Governor Justice's proposed revenue enhancements for FY 2018 include:
General Revenue Fund Revenue Enhancements
- Increasing the Sales & Use Tax from 6 percent to 6.5 percent ($92.7 million).
- Broadening the Sales Tax base to include some professional services ($82 million) and advertising services ($5.6 million).
- Enacting a new Commercial Activity Tax (gross receipts tax) on businesses of 0.2 percent ($214 million).
- Raising Beer Barrel Tax from $5.50 to $8.00 ($2.8 million) and Wholesale Liquor from 28 percent to 32% ($2.8 million).
- Repealing Film Tax Credit ($2.5 million in FY19), modifying Excess Acreage Tax to 5 cents per acre (unknown), and a new tiered Severance Tax rate (unknown).
- Ending a general revenue fund transfer to Division of Highways ($11.7 million) and re-directing Workers' Compensation Debt Fund revenue (onetime money) to general revenue fund in FY 2017 ($25.5 million) and FY2018 ($38.25).
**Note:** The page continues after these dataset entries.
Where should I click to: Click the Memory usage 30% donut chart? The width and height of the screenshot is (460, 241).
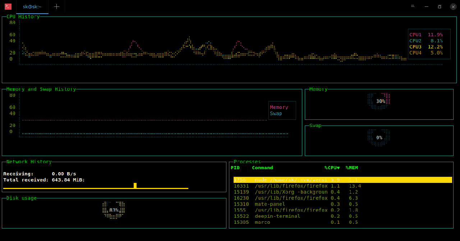[x=379, y=101]
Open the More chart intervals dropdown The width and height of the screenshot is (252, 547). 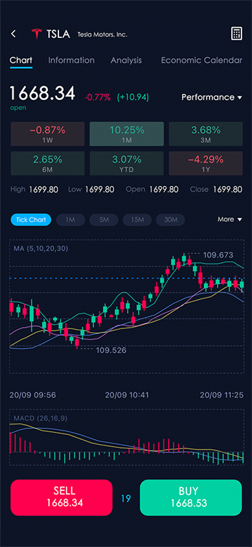pos(230,219)
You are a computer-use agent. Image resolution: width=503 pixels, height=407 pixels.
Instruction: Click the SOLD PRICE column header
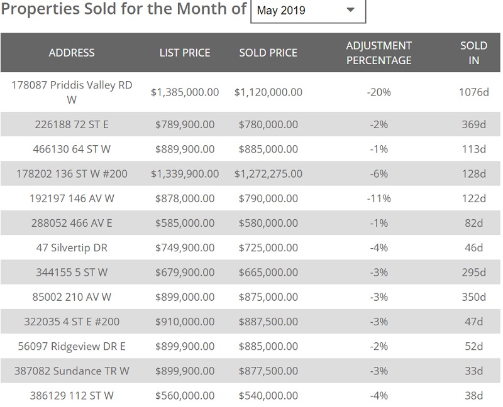pyautogui.click(x=268, y=53)
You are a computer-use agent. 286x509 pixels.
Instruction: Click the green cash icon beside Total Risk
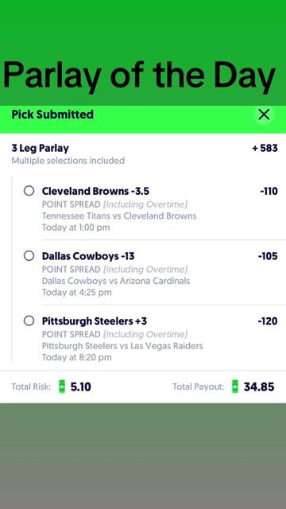click(x=62, y=387)
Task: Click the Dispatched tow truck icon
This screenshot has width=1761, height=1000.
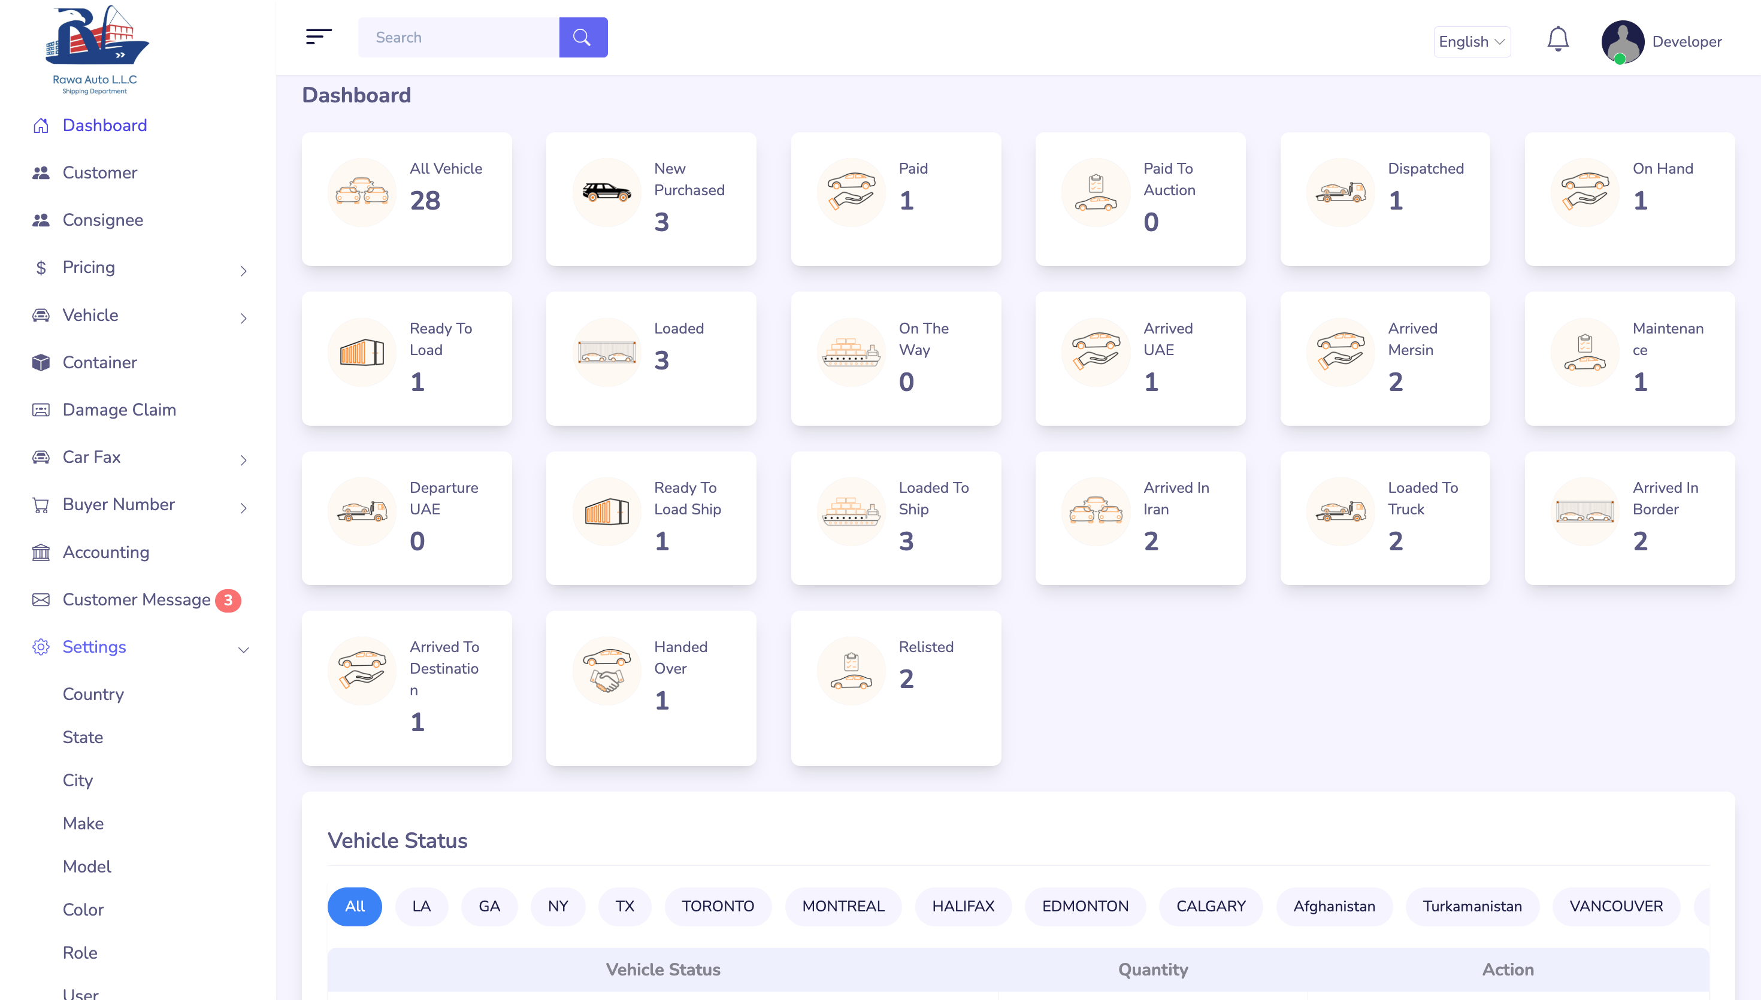Action: (x=1339, y=192)
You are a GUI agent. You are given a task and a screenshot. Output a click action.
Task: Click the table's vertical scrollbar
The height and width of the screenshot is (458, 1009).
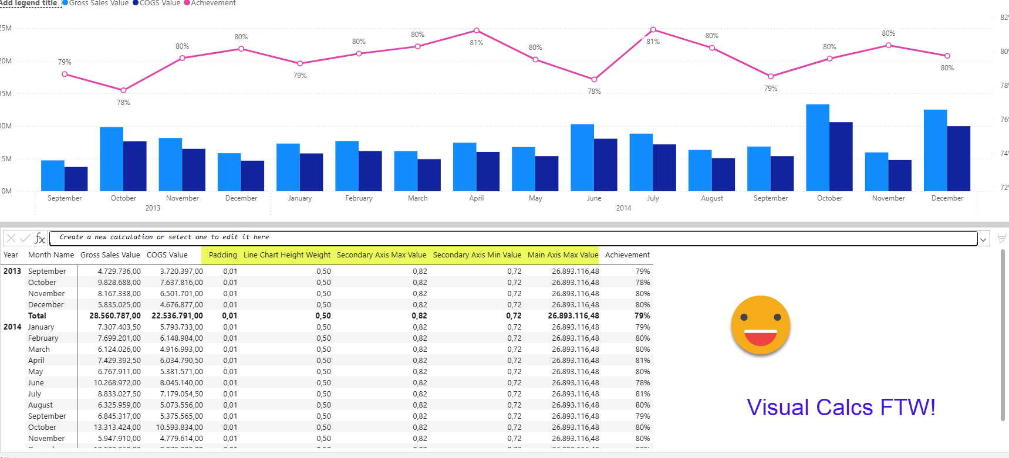pos(1003,334)
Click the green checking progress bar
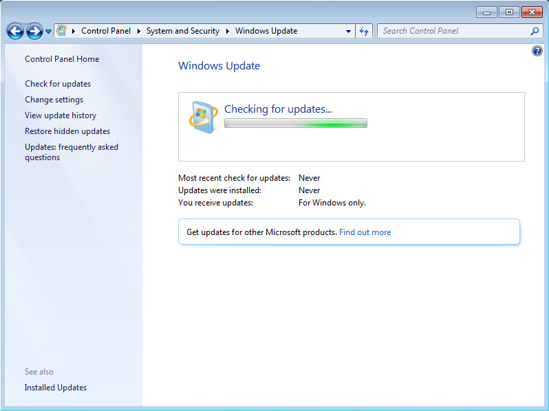Viewport: 549px width, 411px height. click(x=295, y=124)
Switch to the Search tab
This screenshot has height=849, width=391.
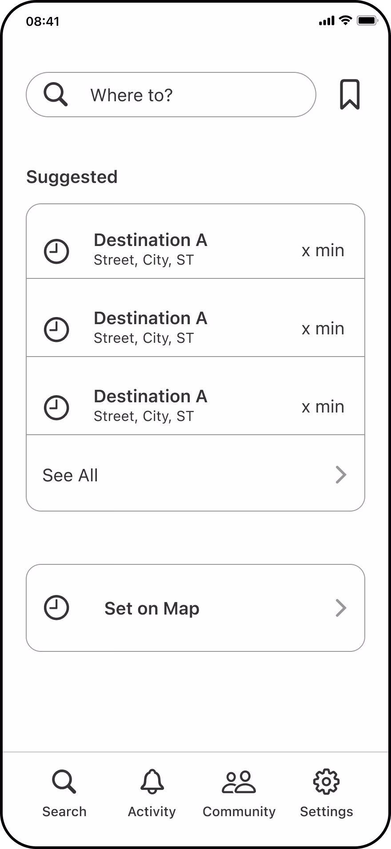pos(64,793)
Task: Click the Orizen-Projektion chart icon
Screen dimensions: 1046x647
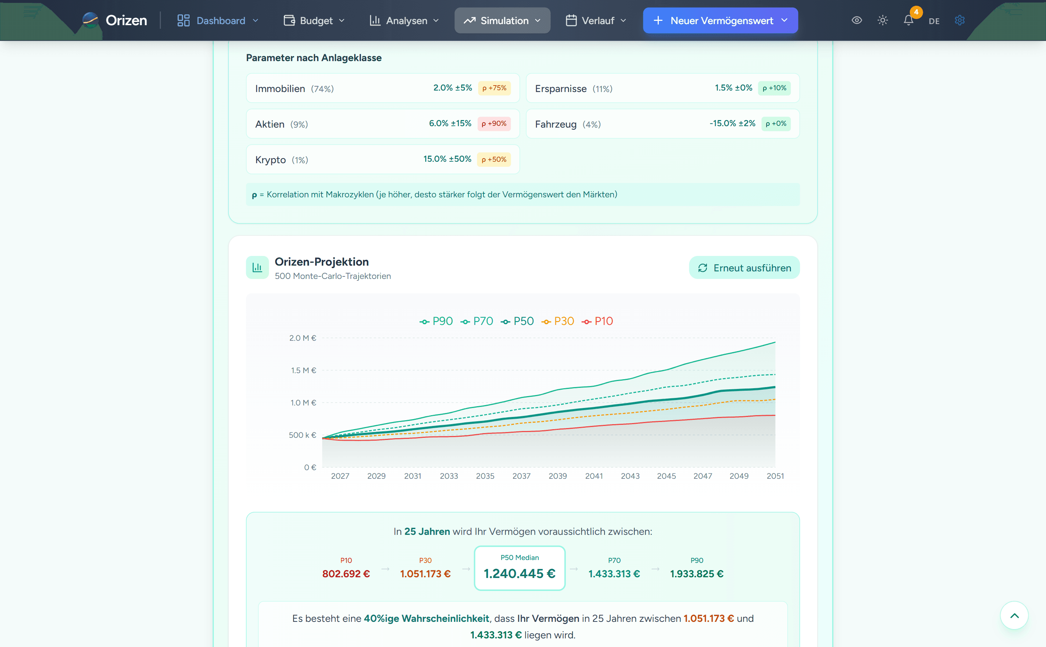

- Raising the excise motor fuel tax from 20.5 cents per gallon to 30.5 cents per gallon ($144 million)
- Raise Division of Motor Vehicle registration fees from $30 to $50 ($33 million)
- Implementing a $1 toll increase on the West Virginia Turnpike ($500 million) to fund a Turnpike Bond, a voter approved general obligation bond ($400 million), and legislative approval for increasing GARVEE capacity (bond) ($500 million).
Until Governor Justice's revenue plan is introduced, it will be difficult to measure exactly how it will impact working families in the state. That said, it is clear that it would fall hardest on low-income people in the state. There are number of options that exist to make his plan more balanced. This could include reinstating the business franchise tax and raising the corporate net income tax to their 2006 levels, increasing the severance tax on natural gas from 5 percent to 6.5 percent, enacting a three percent income tax surcharge on incomes above $200,000, and creating a refundable state Earned Income Tax Credit that is available in 26 other states. Lawmakers could also include expanding the sales tax base to include digital downloads and other personal services.
Though Justice's tax plan is not perfect, it offers a real opportunity for lawmakers to include more progressive revenue enhancements that will ensure that state addresses its huge budget crisis while ensuring that it takes a balanced approach to tax increases that is more closely aligned with the ability to pay.